» Direction
Please copy the entries below word for word, from the line containing "Given: Toggle visibility of 第二层 floor" through the line containing "(x=13, y=387)", with both of those lines included.

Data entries
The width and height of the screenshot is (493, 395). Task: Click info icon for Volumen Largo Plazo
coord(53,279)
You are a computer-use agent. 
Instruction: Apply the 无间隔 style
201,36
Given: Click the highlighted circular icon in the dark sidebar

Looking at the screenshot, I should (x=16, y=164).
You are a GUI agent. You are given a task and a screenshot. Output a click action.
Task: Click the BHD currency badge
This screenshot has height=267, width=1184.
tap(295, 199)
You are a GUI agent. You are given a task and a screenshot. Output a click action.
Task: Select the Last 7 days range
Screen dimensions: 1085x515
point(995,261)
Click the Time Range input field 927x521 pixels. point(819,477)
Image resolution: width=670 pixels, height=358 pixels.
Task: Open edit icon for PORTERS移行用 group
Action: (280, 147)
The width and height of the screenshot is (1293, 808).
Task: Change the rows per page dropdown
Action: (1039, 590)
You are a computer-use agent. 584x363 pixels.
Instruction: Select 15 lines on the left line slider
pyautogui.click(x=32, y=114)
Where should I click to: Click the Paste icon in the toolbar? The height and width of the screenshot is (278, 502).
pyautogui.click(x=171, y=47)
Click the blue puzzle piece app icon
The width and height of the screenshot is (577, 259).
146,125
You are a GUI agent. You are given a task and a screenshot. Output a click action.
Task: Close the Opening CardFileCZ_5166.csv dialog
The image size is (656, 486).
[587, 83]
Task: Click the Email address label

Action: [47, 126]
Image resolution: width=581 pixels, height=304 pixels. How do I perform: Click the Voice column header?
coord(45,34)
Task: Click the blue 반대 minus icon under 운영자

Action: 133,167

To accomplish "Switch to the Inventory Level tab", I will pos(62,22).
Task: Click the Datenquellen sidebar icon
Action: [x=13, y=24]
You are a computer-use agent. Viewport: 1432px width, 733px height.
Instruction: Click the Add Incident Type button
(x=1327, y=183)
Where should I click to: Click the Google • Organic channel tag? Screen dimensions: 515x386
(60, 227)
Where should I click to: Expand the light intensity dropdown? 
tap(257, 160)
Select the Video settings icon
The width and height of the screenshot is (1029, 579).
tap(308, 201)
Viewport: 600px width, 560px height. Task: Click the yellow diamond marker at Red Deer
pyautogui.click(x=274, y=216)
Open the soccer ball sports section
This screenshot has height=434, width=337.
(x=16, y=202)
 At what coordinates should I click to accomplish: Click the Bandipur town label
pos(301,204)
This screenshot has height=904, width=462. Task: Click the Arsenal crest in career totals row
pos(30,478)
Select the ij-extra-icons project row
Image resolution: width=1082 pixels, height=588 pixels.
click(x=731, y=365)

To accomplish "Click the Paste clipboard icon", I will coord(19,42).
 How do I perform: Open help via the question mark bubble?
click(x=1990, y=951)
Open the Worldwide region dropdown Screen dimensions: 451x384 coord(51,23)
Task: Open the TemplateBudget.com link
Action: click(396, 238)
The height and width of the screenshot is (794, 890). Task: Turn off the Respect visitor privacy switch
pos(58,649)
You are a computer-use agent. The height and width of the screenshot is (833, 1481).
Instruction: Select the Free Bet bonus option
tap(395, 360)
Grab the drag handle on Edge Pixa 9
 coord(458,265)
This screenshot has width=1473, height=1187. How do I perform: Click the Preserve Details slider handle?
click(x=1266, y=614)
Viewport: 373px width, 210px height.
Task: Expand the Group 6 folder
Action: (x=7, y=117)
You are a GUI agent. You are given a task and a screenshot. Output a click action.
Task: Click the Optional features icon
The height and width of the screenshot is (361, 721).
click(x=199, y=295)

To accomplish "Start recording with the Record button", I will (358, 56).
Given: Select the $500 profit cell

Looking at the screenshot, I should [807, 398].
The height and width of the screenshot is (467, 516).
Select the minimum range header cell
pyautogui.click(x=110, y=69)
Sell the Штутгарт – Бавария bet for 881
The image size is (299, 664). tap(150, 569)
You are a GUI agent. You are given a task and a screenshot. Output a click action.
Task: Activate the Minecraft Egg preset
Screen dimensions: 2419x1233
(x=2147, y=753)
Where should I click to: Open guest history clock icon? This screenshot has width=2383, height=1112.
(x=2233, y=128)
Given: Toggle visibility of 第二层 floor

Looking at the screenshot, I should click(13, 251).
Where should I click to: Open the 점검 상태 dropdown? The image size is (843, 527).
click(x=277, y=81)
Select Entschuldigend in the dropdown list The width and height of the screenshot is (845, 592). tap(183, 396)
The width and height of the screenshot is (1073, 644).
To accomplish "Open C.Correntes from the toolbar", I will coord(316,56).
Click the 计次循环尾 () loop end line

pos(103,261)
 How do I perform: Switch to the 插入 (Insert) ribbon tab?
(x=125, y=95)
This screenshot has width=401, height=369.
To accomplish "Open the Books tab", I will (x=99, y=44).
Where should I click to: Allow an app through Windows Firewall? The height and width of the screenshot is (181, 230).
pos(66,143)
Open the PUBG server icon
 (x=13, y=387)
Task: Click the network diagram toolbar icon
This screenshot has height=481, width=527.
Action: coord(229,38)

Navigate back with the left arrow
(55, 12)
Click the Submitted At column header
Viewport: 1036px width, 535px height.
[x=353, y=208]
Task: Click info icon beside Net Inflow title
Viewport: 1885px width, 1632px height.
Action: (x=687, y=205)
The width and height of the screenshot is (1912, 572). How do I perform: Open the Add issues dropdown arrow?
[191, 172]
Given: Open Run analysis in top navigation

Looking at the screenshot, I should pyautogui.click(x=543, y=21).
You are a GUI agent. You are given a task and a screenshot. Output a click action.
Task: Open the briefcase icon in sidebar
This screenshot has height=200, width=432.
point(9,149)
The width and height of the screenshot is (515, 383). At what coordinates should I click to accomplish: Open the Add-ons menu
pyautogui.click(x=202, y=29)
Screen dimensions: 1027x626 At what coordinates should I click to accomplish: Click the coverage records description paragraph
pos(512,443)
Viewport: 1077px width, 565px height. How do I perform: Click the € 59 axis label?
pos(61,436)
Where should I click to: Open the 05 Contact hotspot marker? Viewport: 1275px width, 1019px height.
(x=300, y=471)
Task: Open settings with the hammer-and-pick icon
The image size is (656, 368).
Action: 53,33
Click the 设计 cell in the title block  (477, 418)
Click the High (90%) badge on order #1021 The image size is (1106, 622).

» Solution to this task
Given: Toggle visibility of 第二层 floor

Looking at the screenshot, I should click(13, 251).
Where should I click to: Open the 점검 상태 dropdown? The image size is (843, 527).
click(x=277, y=81)
Select Entschuldigend in the dropdown list The width and height of the screenshot is (845, 592). tap(183, 396)
The width and height of the screenshot is (1073, 644).
To accomplish "Open C.Correntes from the toolbar", I will coord(316,56).
Click the 计次循环尾 () loop end line

pos(103,261)
 How do I perform: Switch to the 插入 (Insert) ribbon tab?
(x=125, y=95)
This screenshot has width=401, height=369.
To accomplish "Open the Books tab", I will (x=99, y=44).
Where should I click to: Allow an app through Windows Firewall? The height and width of the screenshot is (181, 230).
pos(66,143)
Open the PUBG server icon
 (x=13, y=387)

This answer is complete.